[AVAILABLE DATA]

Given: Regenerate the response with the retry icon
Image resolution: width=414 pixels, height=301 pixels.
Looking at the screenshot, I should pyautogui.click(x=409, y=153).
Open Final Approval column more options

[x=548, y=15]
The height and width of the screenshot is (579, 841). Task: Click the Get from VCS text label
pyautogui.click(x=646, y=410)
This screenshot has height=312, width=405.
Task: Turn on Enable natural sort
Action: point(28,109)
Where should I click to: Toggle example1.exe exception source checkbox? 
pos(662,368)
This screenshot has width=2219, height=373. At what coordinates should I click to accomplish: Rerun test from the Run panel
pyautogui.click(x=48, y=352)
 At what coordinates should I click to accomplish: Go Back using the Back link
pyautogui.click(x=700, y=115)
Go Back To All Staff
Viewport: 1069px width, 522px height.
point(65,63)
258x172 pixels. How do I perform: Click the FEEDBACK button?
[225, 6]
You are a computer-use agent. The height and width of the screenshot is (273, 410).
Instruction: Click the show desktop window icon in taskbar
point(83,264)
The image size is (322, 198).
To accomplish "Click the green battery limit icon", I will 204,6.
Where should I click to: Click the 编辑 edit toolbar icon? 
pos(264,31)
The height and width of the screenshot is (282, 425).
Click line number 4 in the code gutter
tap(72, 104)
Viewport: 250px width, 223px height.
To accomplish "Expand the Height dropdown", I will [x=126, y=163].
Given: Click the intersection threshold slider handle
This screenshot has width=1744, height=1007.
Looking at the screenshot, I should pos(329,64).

[REQUIRED WORK] Look above for the line with "Where should I click to: Click" and the line with "Given: Click the". Write out those two lines and all the lines between them, exactly, and no others.

[OUTPUT FOR THIS TASK]
Where should I click to: Click the 编辑 edit toolbar icon? 
pos(264,31)
The height and width of the screenshot is (282, 425).
Click line number 4 in the code gutter
tap(72, 104)
Viewport: 250px width, 223px height.
To accomplish "Expand the Height dropdown", I will [x=126, y=163].
Given: Click the intersection threshold slider handle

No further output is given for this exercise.